Usurper ou suivre ?
Les décisions dans l'urgence
Dans une situation d'urgence inattendues, la structure sociale est complètement chamboulée. Certaines personnes paniquent, et ne sont plus capables de gérer quoi que ce soit ou qui que ce soit, malgré leur éventuel rang hiérarchique.

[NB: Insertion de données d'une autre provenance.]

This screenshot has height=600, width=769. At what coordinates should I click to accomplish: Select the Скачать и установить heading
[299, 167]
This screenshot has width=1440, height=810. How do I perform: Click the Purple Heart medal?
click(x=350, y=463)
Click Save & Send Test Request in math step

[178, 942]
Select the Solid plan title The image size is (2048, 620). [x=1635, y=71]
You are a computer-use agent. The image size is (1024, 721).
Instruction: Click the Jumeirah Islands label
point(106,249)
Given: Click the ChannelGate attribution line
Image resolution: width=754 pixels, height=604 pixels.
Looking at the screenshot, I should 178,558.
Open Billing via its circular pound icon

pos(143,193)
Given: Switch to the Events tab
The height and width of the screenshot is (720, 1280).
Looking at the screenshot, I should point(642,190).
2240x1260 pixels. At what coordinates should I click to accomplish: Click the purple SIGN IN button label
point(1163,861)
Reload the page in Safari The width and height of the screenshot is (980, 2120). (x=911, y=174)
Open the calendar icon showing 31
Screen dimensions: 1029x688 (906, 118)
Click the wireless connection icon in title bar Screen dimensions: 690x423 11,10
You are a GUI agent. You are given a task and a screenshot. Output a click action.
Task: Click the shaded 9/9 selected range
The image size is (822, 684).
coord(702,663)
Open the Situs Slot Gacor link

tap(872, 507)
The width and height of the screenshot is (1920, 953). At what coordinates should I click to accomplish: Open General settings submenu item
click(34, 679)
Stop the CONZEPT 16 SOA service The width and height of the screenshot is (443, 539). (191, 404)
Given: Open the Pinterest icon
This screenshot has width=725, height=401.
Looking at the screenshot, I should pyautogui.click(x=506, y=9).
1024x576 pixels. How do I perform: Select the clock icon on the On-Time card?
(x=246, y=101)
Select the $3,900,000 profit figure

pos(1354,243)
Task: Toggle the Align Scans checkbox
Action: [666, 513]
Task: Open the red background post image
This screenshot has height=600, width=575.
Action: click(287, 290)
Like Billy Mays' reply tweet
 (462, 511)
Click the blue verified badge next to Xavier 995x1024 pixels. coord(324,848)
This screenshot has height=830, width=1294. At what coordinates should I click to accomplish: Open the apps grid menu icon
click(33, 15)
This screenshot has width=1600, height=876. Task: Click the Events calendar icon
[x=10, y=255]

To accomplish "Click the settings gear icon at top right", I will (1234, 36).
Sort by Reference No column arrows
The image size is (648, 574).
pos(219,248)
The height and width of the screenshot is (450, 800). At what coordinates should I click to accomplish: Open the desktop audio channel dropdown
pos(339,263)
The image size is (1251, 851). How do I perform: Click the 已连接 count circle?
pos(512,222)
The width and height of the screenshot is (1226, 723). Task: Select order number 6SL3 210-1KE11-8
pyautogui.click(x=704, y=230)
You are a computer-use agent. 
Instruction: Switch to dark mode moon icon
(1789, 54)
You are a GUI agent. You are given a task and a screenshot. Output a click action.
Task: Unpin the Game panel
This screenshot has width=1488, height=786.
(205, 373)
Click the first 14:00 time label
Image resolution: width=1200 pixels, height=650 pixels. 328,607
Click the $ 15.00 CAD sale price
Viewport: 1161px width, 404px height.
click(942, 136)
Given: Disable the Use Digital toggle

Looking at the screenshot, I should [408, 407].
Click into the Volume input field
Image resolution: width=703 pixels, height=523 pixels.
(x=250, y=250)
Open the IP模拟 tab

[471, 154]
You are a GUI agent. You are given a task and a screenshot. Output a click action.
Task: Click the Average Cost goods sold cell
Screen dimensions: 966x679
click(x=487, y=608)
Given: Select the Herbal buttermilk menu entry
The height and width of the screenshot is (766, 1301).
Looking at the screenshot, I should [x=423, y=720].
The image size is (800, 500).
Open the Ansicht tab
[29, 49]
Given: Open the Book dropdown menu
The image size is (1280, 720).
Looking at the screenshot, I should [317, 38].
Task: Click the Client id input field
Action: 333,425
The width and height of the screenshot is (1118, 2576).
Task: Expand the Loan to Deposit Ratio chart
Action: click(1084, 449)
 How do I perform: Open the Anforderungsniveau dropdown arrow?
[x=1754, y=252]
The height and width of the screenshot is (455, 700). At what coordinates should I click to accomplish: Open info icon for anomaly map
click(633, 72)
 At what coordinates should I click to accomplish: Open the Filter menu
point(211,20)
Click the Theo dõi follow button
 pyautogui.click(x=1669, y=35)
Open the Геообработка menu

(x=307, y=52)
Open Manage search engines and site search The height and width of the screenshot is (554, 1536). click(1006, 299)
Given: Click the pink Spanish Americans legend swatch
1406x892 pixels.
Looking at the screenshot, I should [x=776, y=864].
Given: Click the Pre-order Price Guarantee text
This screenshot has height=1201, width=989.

C'est aux personnes qui gardent la tête froide de prendre les choses en main, dans la mesure du possible.
J'ai tendance naturellement à suivre les décisions des autres, et à me laisser diriger, parce que ça facilite les interactions sociales et que ce n'est souvent pas si loin de l'optimal que ça.
Divers éléments du passé me laissent penser que je suis capable de garder la tête froide dans un panel de situations plus large que la plupart des gens que je côtoie, et que même dans la pression et les imprévus je suis capable d'adapter les décisions tactiques à un environnement imprévu et changeant.
C'est ainsi que depuis un moment, je me prépare moralement à pouvoir de prendre de force le pouvoir si la situation est dégradée au point que personne d'autre n'est capable de prendre des décisions raisonnables.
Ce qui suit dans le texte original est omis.